◆ Directions:
Starting at the first of the rows below and ending at the line that contains "coord(311,286)", write each line as one string in a JSON list, skipping blank lines and leaving out the pictures.

--- Start of Task data ---

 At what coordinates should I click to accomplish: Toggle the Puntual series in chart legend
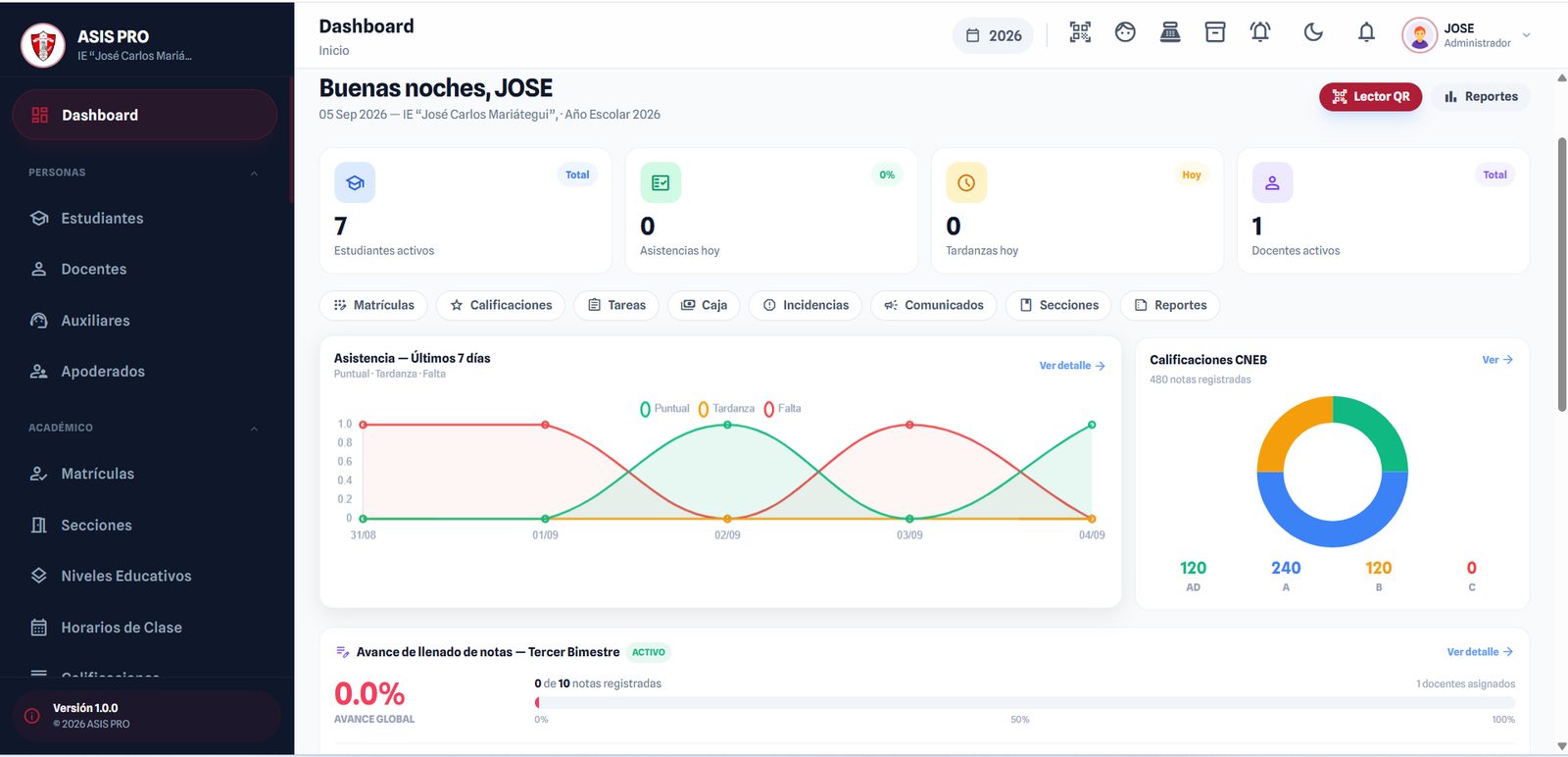[x=664, y=409]
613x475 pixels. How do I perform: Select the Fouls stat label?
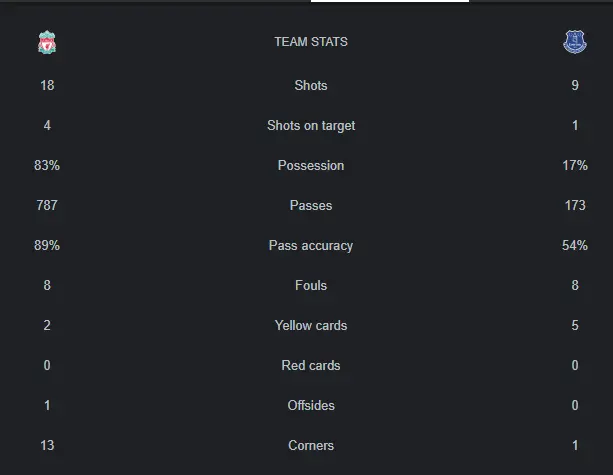coord(311,286)
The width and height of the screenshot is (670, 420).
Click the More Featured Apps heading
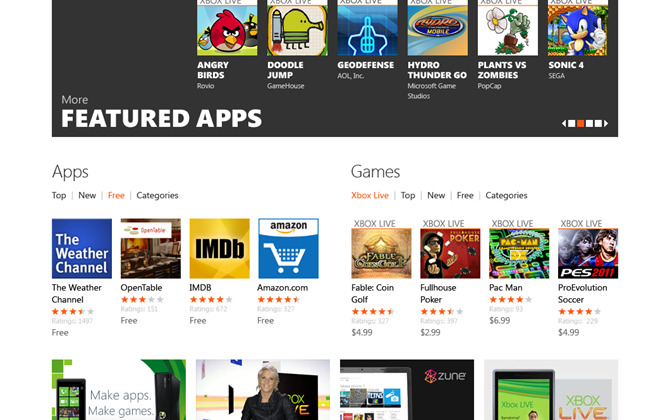coord(162,113)
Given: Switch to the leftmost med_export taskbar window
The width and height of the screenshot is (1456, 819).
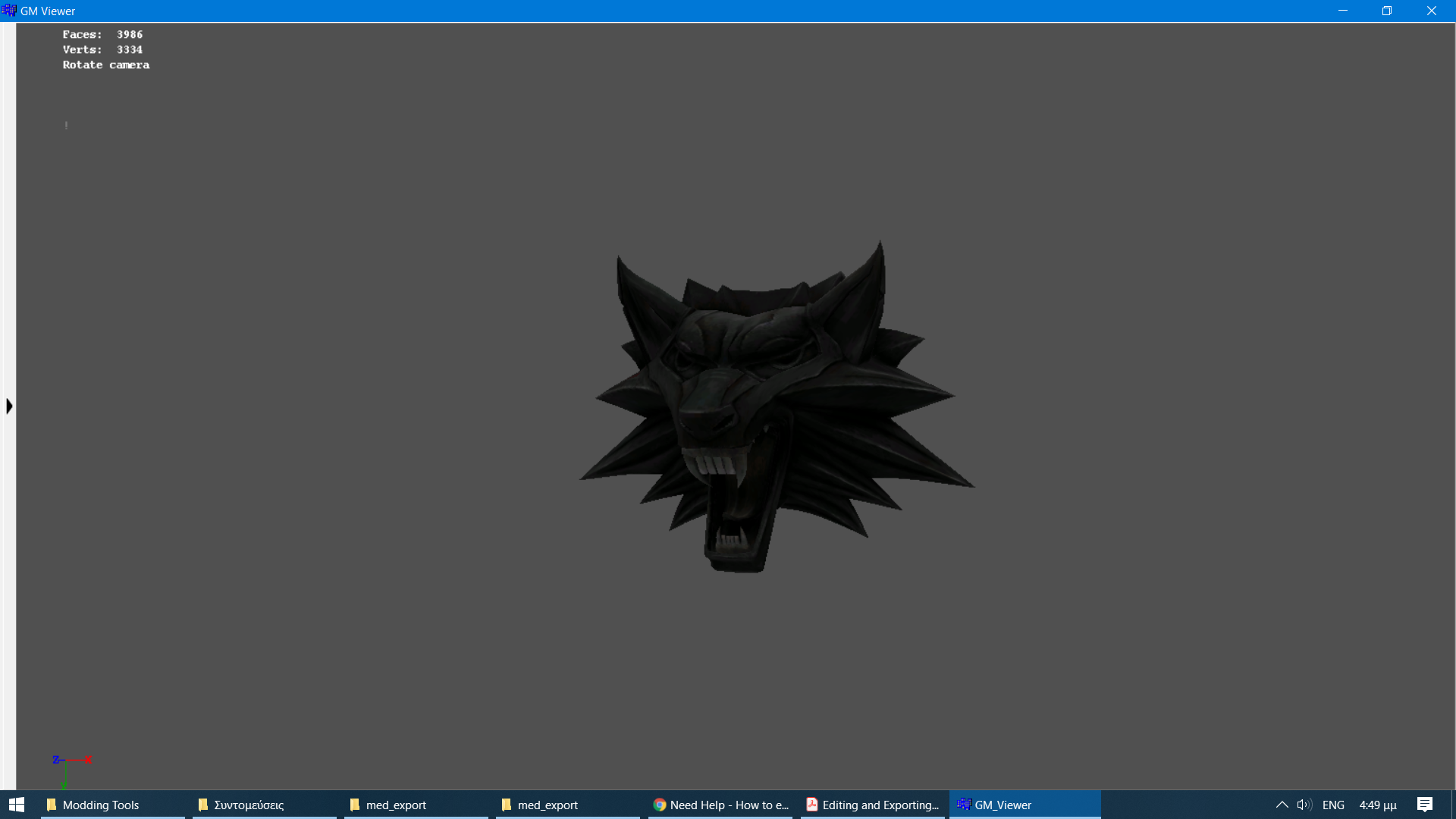Looking at the screenshot, I should click(x=416, y=805).
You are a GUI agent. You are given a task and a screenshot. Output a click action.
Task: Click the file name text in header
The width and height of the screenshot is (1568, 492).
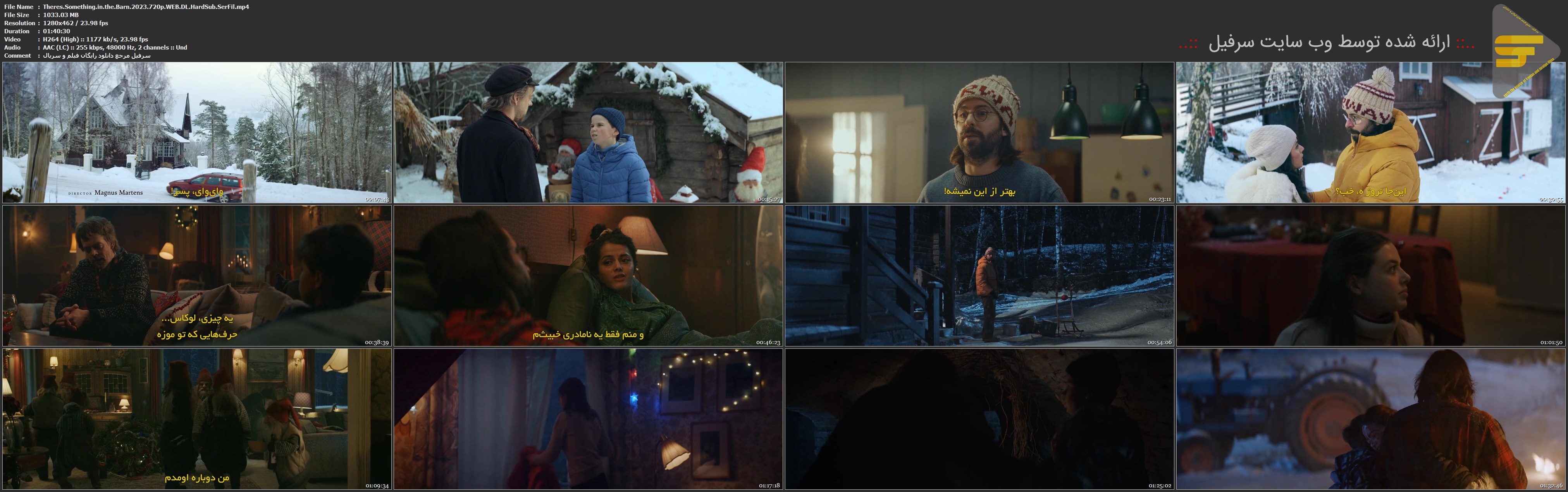click(146, 7)
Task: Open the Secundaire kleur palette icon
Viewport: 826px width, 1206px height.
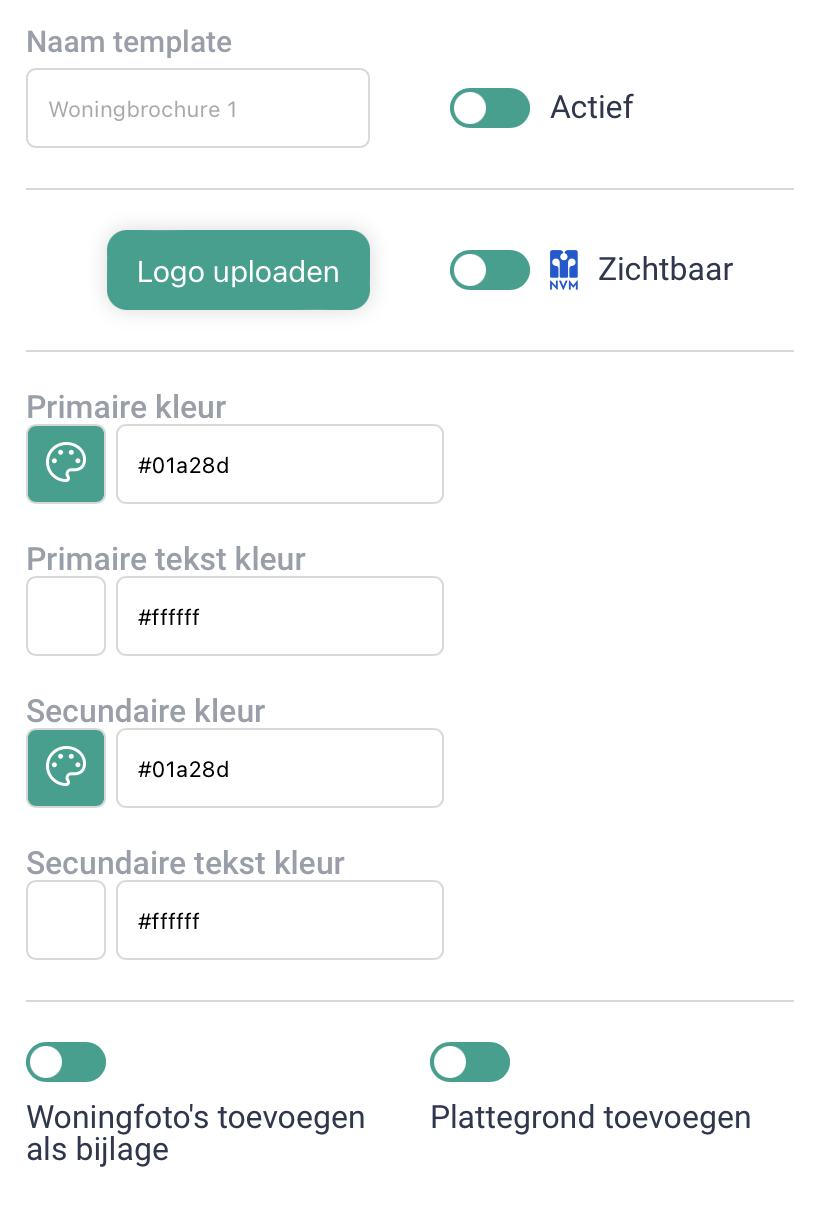Action: [x=66, y=768]
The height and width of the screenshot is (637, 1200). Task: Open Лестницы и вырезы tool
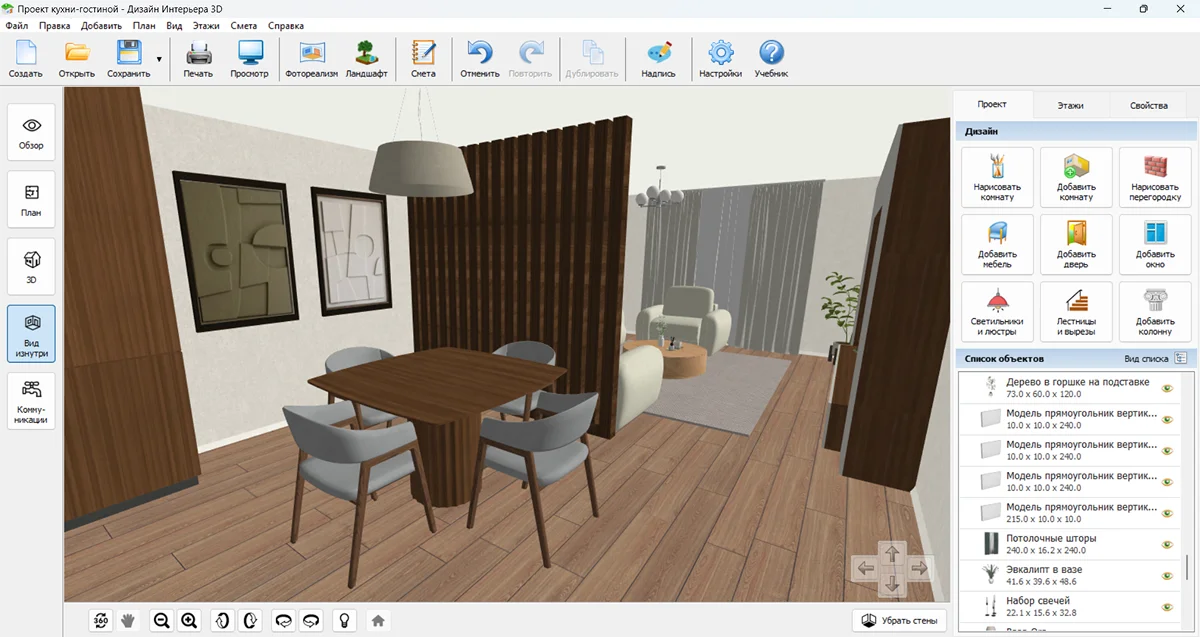(1076, 312)
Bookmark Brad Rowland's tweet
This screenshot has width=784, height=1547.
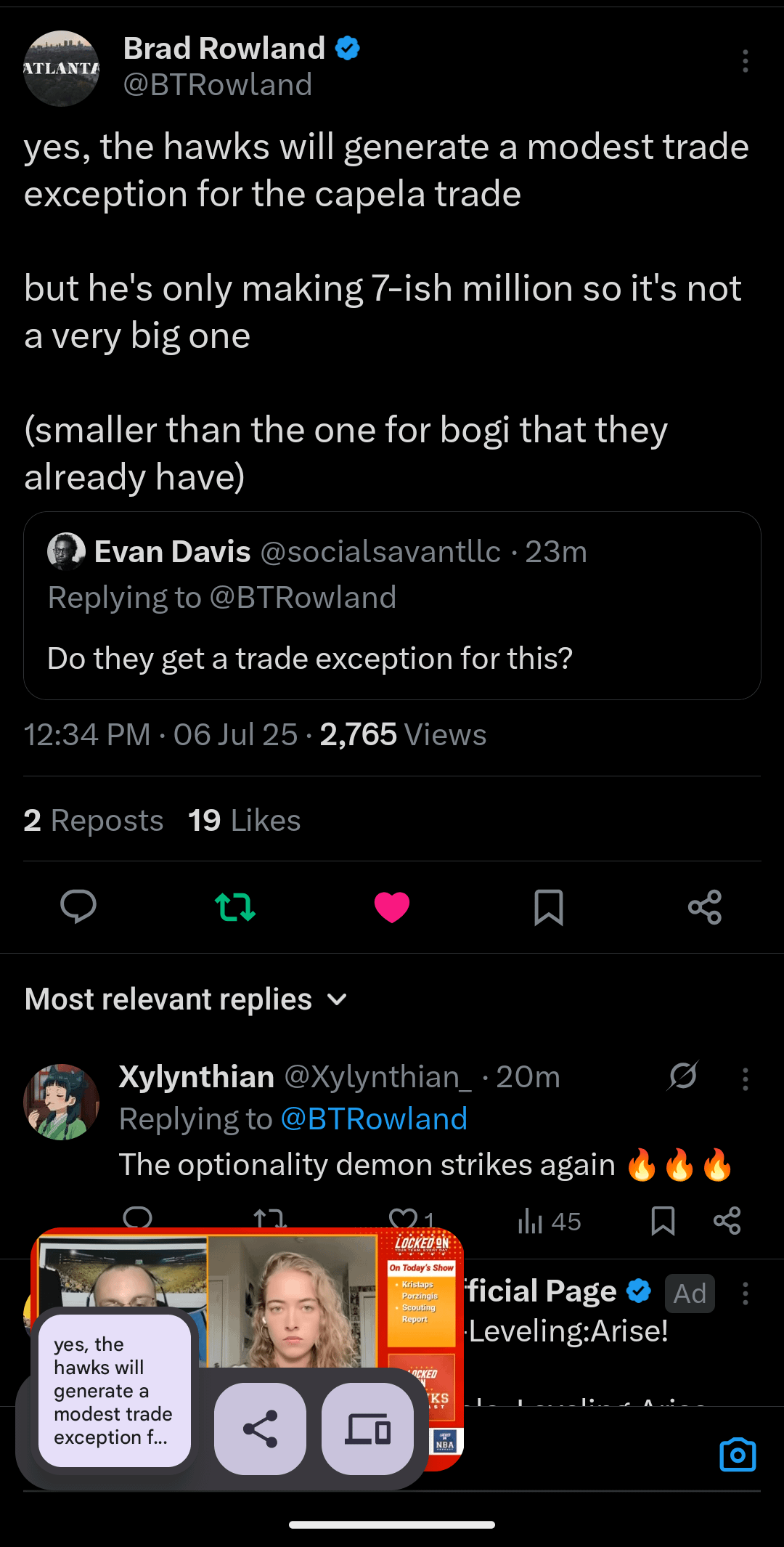549,907
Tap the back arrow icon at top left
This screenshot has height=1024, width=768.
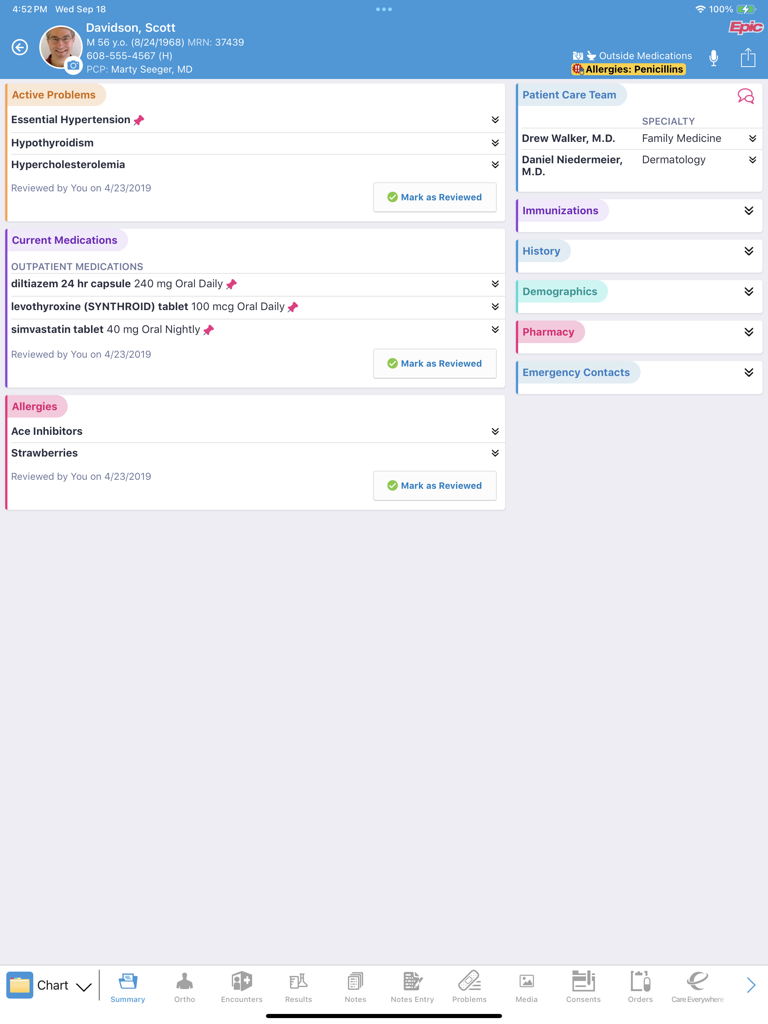(19, 46)
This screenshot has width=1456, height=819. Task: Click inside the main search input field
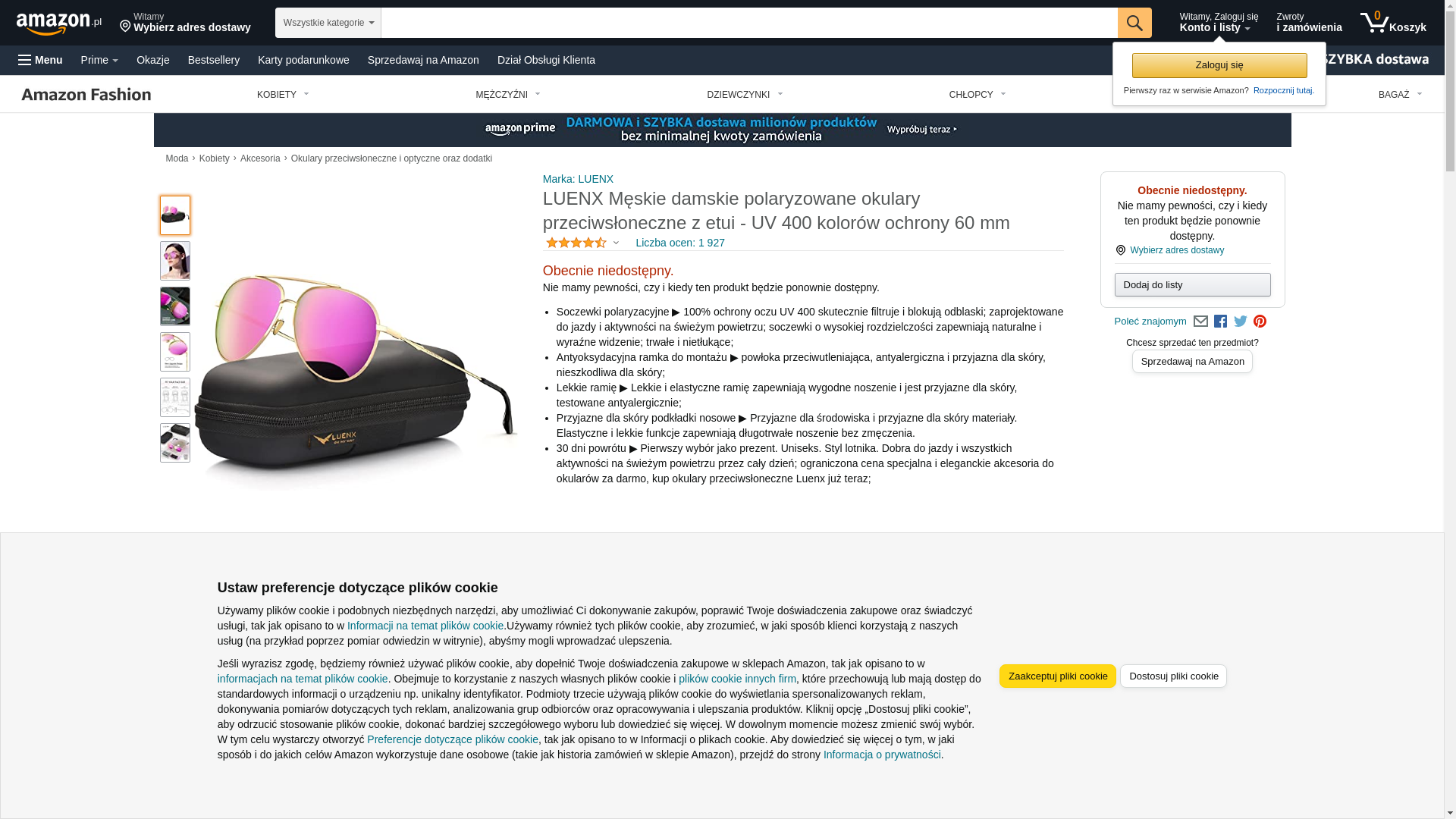pos(748,23)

--- End of Task data ---

◆ Solution for this exercise:
[
  " At what coordinates should I click to accomplish: Toggle the Puntual series in chart legend",
  "[x=664, y=409]",
  "613x475 pixels. How do I perform: Select the Fouls stat label?",
  "coord(311,286)"
]